During the six-month challenge, researchers had access to the American Heart Association’s Get With The Guidelines® – Heart Failure registry data on the American Heart Association’s Precision Medicine Platform to conduct analyses of relationships between heart failure and health disparities, social and structural determinants of health. Nearly 30 experts in the field evaluated the submissions in a formal peer review process.
According to the CDC, health disparities are preventable differences in the burden of disease, injury, violence, or opportunities to achieve optimal health that are experienced by socially disadvantaged populations. Social and structural determinants of health are defined by the CDC as the complex, integrated, and overlapping social structures and economic systems that are responsible for most health inequities. These social structures and economic systems include the social environment, physical environment, health services, and structural and societal factors. Social determinants of health are shaped by the distribution of money, power, and resources throughout local communities, nations, and the world.
“Improving our understanding of how social determinants of health impact populations in order to develop consequential targeted solutions requires harmonization of different types of data,” said Michelle A. Albert, MD, MPH, past president of the Association of Black Cardiologists and president of the American Heart Association. “The teams participating in the data challenge must be commended for their efforts at addressing health equity, one of the most pressing areas in healthcare.”
Tran and Sweitzer’s study, “The Effect of Socioeconomic Determinants of Health on the Prescription of Angiotensin Receptor Blocker/Neprilysin Inhibitors at Discharge from the Hospital,” investigated how socioeconomic determinants of health impact the odds of being prescribed angiotensin receptor blocker/neprilysin inhibitors (ARNIs) in patients experiencing heart failure with reduced ejection fraction being discharged from the hospital. ARNIs are a new class of drugs available to treat heart failure that have demonstrated superiority when compared directly to earlier classes of medication. Because they are new and still under patent protection, ARNIs are expensive. Dr. Tran and Dr. Sweitzer used state-of-the art techniques available on the Precision Medicine Platform for handling large datasets, including multilevel multiple imputation to handle missing data. This expertise of Dr. Tran’s allowed the team to use existing data to the fullest extent possible.
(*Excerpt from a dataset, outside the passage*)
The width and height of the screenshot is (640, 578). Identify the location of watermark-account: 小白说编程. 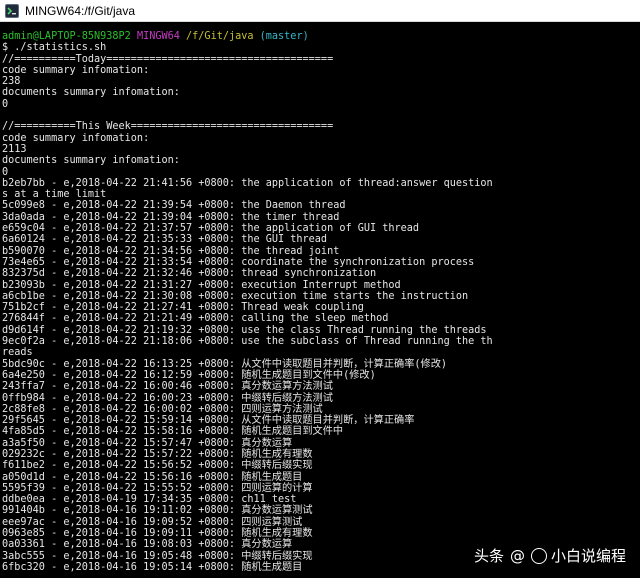
(588, 556).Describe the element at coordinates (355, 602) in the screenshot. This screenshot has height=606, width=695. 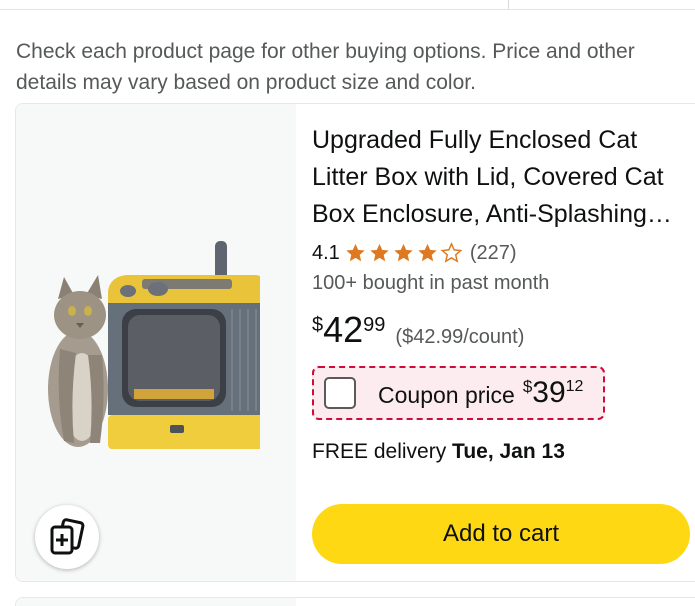
I see `next-product-card` at that location. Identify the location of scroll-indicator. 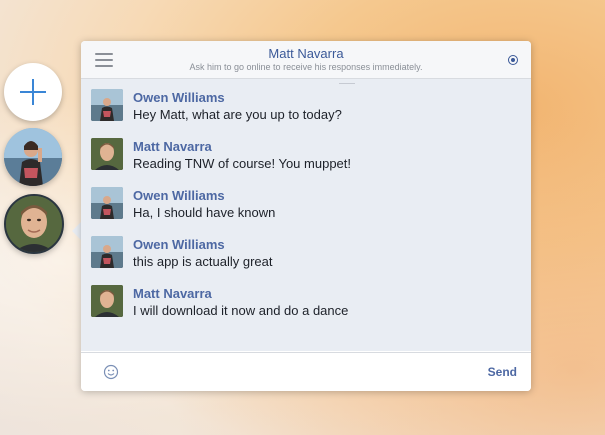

“With access to the rich Get With the Guidelines - Heart Failure registry data, we were able to apply novel statistical techniques to overcome one of the biggest technical challenges facing contemporary retrospective research: missing data,” said Tran. “As a new investigator, this would not have been possible without the generous resource allocation provided through this challenge.”
“These types of data challenge projects provide much-needed insights into the relationships between heart failure and social determinants of health. Data challenges bring in top level scientists to use the data in the interest of providing novel and effective solutions to pressing healthcare problems,” said Jennifer Hall, Ph.D., chief of data science for the American Heart Association.
The team used the American Heart Association’s Precision Medicine Platform to investigate key questions around socioeconomic disparities and heart failure outcomes. The Precision Medicine Platform is an interface that allows researchers to collaborate from anywhere in the world in a secure, cloud-based environment. With artificial intelligence and deep machine learning capabilities, the Precision Medicine Platform gives researchers the power and speed to bring their data together collaboratively and accelerate their findings into impactful discoveries for patients faster than ever before.
The research findings from the winning studies are currently under consideration for publication in peer-reviewed scientific journals and are not yet publicly available.